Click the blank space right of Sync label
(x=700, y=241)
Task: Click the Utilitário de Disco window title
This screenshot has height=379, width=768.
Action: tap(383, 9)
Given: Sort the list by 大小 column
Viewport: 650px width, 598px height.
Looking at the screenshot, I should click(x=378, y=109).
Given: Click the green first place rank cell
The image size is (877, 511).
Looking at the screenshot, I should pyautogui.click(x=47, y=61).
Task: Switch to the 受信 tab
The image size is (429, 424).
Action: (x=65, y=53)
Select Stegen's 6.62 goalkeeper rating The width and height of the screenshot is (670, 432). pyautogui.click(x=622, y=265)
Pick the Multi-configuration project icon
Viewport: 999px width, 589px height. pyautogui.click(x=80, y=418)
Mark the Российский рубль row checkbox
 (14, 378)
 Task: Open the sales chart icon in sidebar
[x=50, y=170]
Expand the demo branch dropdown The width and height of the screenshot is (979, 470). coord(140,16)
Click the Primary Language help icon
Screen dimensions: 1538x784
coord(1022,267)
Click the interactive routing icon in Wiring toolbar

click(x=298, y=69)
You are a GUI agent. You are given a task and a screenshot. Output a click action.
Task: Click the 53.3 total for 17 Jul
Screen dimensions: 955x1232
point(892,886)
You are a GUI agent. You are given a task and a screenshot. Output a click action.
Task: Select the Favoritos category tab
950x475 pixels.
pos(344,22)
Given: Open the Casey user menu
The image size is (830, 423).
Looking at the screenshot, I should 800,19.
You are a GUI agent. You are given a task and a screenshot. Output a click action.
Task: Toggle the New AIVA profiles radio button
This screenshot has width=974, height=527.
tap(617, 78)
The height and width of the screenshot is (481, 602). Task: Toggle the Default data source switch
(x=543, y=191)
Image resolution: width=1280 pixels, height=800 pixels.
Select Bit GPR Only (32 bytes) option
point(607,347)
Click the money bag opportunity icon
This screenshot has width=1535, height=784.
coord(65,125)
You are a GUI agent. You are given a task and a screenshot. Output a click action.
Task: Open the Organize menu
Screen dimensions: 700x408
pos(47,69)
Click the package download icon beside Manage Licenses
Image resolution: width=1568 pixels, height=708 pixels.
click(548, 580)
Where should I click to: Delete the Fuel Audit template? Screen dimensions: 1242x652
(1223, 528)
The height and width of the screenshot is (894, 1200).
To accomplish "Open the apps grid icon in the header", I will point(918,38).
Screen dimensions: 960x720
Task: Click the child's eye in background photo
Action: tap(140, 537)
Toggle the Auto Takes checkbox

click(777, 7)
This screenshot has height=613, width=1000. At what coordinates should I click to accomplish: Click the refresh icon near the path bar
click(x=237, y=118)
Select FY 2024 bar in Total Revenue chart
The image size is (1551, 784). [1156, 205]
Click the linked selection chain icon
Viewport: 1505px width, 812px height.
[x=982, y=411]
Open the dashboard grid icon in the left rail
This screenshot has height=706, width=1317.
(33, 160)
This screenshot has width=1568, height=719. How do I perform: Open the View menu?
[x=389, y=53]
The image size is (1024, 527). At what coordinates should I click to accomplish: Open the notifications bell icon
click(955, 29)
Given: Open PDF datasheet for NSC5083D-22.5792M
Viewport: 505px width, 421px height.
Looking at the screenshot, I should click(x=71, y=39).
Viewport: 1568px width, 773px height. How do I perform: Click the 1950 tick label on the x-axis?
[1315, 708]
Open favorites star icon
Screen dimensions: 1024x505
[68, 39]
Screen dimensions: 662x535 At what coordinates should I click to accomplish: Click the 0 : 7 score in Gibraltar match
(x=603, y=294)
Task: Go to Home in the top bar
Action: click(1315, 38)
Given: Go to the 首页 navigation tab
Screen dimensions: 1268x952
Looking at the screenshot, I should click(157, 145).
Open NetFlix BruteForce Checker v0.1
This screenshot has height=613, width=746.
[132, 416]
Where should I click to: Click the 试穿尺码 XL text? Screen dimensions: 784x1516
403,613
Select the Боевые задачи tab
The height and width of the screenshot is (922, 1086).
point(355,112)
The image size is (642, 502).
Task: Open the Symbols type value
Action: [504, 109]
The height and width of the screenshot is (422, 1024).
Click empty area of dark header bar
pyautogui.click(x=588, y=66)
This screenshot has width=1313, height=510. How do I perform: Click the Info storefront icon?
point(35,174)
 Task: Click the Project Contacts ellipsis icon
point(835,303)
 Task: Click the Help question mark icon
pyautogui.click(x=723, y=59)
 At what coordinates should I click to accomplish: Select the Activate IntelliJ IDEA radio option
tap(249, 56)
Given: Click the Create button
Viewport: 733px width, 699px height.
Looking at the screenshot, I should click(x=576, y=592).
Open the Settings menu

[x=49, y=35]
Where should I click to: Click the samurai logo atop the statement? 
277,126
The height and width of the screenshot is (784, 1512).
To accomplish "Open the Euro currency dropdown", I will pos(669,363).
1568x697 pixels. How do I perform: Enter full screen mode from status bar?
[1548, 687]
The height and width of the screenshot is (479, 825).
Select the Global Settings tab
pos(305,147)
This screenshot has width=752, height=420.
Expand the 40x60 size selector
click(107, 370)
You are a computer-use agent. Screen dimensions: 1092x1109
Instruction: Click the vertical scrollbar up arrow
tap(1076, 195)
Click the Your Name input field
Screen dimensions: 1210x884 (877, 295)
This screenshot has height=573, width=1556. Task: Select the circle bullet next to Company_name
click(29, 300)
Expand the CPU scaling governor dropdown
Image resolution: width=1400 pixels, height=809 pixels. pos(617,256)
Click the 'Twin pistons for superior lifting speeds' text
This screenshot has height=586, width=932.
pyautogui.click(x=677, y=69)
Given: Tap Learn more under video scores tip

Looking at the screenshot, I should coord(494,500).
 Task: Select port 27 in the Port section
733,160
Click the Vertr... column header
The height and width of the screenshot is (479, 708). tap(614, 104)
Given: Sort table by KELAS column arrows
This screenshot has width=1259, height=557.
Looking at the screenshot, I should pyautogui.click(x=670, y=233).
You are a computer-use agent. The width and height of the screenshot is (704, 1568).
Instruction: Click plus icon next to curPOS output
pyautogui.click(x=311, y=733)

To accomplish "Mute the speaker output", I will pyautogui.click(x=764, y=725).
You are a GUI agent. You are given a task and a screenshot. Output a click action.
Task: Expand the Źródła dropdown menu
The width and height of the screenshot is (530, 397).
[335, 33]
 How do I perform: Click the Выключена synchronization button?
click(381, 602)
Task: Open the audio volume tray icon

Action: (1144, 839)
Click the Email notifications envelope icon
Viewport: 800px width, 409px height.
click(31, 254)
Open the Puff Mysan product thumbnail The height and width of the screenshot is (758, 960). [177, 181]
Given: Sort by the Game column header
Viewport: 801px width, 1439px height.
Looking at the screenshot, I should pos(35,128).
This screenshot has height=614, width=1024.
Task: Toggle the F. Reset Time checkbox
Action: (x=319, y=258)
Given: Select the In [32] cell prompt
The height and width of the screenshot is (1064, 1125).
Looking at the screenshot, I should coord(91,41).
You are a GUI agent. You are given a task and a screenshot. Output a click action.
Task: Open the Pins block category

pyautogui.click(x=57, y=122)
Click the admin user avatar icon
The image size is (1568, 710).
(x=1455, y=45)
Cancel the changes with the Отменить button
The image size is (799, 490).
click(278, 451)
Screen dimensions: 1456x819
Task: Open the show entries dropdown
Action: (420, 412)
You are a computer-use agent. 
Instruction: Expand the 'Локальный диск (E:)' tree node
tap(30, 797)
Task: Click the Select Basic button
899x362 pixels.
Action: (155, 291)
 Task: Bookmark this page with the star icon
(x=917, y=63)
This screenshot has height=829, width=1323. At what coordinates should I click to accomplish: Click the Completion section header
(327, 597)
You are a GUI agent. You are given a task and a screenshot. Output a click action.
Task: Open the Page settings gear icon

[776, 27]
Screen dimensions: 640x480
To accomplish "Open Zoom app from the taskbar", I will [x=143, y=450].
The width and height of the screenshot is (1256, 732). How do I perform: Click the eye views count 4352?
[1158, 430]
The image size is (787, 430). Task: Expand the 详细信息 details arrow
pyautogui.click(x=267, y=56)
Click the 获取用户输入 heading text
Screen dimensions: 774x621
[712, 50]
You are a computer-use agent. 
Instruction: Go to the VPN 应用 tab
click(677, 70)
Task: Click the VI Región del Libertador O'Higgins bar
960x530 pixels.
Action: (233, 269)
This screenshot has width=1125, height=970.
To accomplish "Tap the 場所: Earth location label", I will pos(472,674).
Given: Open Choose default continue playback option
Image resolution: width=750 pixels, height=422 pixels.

▬▬▬

ABOUT THIS TASK
Show every line from the listing that contains "computer".

ANSWER BOX
You are a computer-use agent. Screen dimensions: 1092x1109
You are a computer-use agent. The width and height of the screenshot is (704, 1568).
You are a computer-use agent. 
You are a computer-use agent. 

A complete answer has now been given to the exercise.